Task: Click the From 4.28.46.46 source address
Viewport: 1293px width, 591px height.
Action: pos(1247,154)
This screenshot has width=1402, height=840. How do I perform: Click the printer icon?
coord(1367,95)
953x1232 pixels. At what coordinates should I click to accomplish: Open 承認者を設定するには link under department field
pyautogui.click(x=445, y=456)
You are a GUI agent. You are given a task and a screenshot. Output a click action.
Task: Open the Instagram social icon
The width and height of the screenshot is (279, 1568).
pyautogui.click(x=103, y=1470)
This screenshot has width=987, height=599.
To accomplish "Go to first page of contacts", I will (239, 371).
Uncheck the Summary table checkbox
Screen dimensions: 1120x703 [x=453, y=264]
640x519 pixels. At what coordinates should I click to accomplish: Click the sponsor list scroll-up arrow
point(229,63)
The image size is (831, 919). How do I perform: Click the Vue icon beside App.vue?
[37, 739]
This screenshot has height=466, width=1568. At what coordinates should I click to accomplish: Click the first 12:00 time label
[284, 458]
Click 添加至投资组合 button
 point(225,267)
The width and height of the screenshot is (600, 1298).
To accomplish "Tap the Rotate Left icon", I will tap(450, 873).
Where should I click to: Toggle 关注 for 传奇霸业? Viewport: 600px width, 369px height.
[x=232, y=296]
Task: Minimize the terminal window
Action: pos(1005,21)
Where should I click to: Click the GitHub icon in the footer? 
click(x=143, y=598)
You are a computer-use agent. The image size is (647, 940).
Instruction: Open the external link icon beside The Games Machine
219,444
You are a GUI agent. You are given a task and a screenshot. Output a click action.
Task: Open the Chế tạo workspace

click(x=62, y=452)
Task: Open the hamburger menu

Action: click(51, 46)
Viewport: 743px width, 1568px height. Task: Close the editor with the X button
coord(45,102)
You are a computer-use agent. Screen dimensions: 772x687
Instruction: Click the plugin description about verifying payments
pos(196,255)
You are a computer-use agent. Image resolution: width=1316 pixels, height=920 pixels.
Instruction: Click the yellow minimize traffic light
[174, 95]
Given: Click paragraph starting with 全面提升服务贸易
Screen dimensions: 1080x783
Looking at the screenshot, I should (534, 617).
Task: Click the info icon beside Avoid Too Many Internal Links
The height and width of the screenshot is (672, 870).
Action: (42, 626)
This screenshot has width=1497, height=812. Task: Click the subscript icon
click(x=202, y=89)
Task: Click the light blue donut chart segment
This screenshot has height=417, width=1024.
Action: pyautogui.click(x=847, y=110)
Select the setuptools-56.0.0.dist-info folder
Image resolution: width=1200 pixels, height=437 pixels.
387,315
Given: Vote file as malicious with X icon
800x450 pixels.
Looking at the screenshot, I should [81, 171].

==================================================

*TASK STATEMENT*. The records above are to be copied out exactly, line for line.

*EXERCISE RESULT*.
Task: Click the From 4.28.46.46 source address
Viewport: 1293px width, 591px height.
Action: pos(1247,154)
This screenshot has width=1402, height=840. How do I perform: Click the printer icon?
coord(1367,95)
953x1232 pixels. At what coordinates should I click to accomplish: Open 承認者を設定するには link under department field
pyautogui.click(x=445, y=456)
You are a GUI agent. You are given a task and a screenshot. Output a click action.
Task: Open the Instagram social icon
The width and height of the screenshot is (279, 1568).
pyautogui.click(x=103, y=1470)
This screenshot has width=987, height=599.
To accomplish "Go to first page of contacts", I will (239, 371).
Uncheck the Summary table checkbox
Screen dimensions: 1120x703 [x=453, y=264]
640x519 pixels. At what coordinates should I click to accomplish: Click the sponsor list scroll-up arrow
point(229,63)
The image size is (831, 919). How do I perform: Click the Vue icon beside App.vue?
[37, 739]
This screenshot has height=466, width=1568. At what coordinates should I click to accomplish: Click the first 12:00 time label
[284, 458]
Click 添加至投资组合 button
 point(225,267)
The width and height of the screenshot is (600, 1298).
To accomplish "Tap the Rotate Left icon", I will tap(450, 873).
Where should I click to: Toggle 关注 for 传奇霸业? Viewport: 600px width, 369px height.
[x=232, y=296]
Task: Minimize the terminal window
Action: pos(1005,21)
Where should I click to: Click the GitHub icon in the footer? 
click(x=143, y=598)
You are a computer-use agent. The image size is (647, 940).
Instruction: Open the external link icon beside The Games Machine
219,444
You are a GUI agent. You are given a task and a screenshot. Output a click action.
Task: Open the Chế tạo workspace

click(x=62, y=452)
Task: Open the hamburger menu

Action: click(51, 46)
Viewport: 743px width, 1568px height. Task: Close the editor with the X button
coord(45,102)
You are a computer-use agent. Screen dimensions: 772x687
Instruction: Click the plugin description about verifying payments
pos(196,255)
You are a computer-use agent. Image resolution: width=1316 pixels, height=920 pixels.
Instruction: Click the yellow minimize traffic light
[174, 95]
Given: Click paragraph starting with 全面提升服务贸易
Screen dimensions: 1080x783
Looking at the screenshot, I should (534, 617).
Task: Click the info icon beside Avoid Too Many Internal Links
The height and width of the screenshot is (672, 870).
Action: (42, 626)
This screenshot has width=1497, height=812. Task: Click the subscript icon
click(x=202, y=89)
Task: Click the light blue donut chart segment
This screenshot has height=417, width=1024.
Action: pyautogui.click(x=847, y=110)
Select the setuptools-56.0.0.dist-info folder
Image resolution: width=1200 pixels, height=437 pixels.
387,315
Given: Vote file as malicious with X icon
800x450 pixels.
Looking at the screenshot, I should [81, 171].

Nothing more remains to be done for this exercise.